■ Passage provided:
______________________________
The floor is concrete. The television is encased in a metal
and plexiglass box. For a time, the day room contained
portable bunks on which several detainees, including King,
slept. Finally, each module has a single room with one large
window facing outside and covered by a metal-wire mesh
screen, for detainees’ “outdoor recreation.”
Detainees in the SVP unit were housed separately from
the jail’s criminal population, but were subject to essentially
the same regime. Except during the holidays, SVP detainees
were locked in their cells at night. SVP detainees were not
allowed to make or receive direct telephone calls. They were
not allowed to have “contact visits” with anyone, including
family members. They were not allowed to possess property
such as personal radios, televisions, computers, telephones,
and athletic shoes and clothing. They were not allowed direct
access to photocopy machines, even if they were representing
themselves in legal proceedings.
______________________________
■ Given entries:
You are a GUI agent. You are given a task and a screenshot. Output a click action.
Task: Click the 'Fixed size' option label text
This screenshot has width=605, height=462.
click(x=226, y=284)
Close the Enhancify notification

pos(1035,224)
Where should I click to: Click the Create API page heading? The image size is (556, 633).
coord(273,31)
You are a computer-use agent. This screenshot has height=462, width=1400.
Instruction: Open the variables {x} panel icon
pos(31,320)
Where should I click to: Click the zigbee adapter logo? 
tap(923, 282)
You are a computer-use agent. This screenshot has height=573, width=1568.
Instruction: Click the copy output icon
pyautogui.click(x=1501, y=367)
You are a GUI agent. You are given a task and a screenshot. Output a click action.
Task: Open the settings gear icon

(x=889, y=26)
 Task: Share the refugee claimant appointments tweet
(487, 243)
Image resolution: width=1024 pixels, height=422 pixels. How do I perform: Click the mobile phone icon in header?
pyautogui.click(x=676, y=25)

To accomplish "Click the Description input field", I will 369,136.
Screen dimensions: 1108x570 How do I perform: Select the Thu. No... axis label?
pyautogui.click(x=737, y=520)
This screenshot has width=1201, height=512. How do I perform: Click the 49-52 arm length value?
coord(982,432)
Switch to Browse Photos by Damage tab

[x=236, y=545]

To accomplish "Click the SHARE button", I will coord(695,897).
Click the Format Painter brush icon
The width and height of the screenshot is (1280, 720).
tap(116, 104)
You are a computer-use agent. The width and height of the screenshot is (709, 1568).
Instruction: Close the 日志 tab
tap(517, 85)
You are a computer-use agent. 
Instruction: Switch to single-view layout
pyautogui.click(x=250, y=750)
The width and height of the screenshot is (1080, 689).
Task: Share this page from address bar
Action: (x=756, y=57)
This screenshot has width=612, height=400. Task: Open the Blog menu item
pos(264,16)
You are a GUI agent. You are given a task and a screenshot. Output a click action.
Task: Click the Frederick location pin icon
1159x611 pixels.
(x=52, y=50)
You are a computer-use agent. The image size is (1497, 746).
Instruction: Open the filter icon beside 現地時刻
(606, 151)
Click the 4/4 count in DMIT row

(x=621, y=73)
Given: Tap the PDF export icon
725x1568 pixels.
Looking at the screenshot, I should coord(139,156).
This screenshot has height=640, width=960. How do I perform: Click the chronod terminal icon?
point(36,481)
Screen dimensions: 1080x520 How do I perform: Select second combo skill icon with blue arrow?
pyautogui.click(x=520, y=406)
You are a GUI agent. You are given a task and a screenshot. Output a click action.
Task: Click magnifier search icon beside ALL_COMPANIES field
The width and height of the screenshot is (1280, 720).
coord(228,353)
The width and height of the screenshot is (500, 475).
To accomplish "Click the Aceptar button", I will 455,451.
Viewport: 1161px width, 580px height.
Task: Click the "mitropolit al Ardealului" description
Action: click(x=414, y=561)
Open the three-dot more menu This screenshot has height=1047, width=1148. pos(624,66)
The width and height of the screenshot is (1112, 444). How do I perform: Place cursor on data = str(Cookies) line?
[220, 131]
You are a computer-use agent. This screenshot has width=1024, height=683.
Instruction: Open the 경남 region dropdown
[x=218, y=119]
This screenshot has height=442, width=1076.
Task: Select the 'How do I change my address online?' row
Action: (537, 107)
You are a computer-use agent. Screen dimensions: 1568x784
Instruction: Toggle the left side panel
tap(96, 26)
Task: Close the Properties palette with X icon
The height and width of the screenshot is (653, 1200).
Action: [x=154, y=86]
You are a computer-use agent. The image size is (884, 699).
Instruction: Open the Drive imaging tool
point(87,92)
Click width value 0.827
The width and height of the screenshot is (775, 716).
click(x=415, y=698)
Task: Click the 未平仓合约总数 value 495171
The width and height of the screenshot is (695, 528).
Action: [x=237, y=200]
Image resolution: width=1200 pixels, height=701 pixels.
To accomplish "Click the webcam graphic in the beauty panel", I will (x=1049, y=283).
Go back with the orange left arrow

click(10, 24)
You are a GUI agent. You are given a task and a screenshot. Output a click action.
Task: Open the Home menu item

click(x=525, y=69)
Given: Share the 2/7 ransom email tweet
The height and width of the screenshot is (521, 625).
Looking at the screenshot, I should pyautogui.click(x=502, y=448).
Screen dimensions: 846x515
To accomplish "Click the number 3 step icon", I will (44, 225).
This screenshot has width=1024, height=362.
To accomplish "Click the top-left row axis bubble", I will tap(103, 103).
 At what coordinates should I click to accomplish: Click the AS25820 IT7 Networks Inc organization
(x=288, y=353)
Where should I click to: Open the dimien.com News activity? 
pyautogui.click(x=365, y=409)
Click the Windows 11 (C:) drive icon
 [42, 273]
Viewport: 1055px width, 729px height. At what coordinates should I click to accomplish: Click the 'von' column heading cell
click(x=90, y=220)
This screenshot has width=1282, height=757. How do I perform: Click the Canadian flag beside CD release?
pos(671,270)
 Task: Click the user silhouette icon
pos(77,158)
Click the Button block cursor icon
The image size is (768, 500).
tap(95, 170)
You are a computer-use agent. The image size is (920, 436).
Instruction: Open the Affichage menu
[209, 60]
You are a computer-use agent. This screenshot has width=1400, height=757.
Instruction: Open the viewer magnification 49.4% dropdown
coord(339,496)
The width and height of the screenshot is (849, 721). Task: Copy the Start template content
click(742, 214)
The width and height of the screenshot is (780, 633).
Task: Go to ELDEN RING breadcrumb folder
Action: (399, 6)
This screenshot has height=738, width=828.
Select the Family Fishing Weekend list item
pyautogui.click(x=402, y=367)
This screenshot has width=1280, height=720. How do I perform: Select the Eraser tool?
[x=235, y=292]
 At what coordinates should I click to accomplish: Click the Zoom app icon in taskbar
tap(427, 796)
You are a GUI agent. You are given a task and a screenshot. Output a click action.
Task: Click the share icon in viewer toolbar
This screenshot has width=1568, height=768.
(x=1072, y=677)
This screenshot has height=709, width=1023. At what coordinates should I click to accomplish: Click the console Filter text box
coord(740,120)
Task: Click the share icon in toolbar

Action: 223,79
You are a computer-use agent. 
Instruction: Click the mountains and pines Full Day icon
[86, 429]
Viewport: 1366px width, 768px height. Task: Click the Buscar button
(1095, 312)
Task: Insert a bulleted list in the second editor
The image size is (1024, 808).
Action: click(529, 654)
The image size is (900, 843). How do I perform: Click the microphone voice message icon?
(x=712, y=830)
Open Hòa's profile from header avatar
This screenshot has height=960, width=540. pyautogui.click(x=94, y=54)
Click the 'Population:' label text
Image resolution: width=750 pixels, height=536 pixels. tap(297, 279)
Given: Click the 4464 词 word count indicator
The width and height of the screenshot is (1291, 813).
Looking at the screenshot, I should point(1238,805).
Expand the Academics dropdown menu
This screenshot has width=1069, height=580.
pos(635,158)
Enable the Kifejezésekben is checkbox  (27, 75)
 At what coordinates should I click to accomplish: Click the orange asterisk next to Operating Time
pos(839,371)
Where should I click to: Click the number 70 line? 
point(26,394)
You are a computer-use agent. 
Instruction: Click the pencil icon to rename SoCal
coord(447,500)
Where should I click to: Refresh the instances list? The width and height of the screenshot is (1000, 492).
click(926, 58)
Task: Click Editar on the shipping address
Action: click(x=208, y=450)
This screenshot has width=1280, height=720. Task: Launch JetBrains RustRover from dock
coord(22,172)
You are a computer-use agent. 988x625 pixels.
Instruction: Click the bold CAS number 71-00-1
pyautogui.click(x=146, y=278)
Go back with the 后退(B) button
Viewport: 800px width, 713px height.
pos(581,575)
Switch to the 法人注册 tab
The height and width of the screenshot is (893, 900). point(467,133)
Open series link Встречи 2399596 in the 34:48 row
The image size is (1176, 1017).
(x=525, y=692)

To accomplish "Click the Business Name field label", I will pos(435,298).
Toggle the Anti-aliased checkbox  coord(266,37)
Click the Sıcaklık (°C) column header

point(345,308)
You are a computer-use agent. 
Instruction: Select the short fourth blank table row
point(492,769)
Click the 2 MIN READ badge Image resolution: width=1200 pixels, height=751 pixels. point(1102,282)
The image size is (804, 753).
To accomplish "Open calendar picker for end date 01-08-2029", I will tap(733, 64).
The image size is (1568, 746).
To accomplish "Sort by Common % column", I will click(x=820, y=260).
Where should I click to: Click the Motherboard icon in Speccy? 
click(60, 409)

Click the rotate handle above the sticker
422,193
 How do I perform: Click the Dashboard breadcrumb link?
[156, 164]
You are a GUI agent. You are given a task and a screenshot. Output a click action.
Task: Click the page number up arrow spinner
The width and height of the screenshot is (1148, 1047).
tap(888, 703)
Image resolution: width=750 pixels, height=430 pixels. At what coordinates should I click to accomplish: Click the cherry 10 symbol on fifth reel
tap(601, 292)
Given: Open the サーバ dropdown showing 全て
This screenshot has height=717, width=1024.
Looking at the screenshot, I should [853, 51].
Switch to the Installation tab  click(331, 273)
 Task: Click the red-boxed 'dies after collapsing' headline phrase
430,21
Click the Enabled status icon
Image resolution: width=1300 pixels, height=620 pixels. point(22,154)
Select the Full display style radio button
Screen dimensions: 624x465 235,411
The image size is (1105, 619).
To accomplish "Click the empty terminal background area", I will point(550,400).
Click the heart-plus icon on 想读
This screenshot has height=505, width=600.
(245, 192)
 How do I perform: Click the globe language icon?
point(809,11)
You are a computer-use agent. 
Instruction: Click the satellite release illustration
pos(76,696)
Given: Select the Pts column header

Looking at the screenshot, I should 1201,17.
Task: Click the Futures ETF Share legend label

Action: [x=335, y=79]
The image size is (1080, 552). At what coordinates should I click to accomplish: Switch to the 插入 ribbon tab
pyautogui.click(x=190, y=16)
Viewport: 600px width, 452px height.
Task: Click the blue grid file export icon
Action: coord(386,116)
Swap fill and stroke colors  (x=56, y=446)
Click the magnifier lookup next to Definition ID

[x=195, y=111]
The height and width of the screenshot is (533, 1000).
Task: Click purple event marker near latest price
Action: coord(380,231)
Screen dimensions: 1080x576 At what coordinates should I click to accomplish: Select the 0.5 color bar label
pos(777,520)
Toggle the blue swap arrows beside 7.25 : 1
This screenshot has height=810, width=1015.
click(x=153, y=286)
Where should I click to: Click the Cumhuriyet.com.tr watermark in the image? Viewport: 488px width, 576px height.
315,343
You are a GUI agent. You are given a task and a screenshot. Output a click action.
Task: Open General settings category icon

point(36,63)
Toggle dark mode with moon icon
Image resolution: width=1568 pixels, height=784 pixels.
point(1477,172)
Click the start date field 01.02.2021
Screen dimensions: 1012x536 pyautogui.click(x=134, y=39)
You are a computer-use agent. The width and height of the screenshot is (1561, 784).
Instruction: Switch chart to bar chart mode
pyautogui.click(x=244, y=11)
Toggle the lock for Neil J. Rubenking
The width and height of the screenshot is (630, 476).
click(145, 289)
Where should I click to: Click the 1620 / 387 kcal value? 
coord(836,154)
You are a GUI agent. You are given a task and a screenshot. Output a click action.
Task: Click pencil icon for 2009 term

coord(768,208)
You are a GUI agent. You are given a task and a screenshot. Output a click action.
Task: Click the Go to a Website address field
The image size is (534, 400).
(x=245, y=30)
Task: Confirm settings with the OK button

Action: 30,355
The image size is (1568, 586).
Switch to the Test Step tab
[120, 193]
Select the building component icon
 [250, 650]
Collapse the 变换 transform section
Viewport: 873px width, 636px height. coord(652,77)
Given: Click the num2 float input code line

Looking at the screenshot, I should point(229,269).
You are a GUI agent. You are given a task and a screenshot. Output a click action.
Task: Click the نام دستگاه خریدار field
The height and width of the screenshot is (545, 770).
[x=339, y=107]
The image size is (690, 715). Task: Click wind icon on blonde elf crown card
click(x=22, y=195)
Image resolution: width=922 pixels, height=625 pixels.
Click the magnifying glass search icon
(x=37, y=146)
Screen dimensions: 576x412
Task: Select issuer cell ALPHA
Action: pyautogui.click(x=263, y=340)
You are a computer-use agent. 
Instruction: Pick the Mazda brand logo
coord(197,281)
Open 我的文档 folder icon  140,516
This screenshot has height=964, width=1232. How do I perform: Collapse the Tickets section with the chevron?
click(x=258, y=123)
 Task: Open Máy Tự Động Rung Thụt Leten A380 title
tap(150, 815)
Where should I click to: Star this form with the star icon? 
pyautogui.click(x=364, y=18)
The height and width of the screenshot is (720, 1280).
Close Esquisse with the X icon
______________________________
■ What is required: In the passage about the SVP unit, what covers the one large window in each module's room for "outdoor recreation"?

■ Your solution: A metal-wire mesh screen.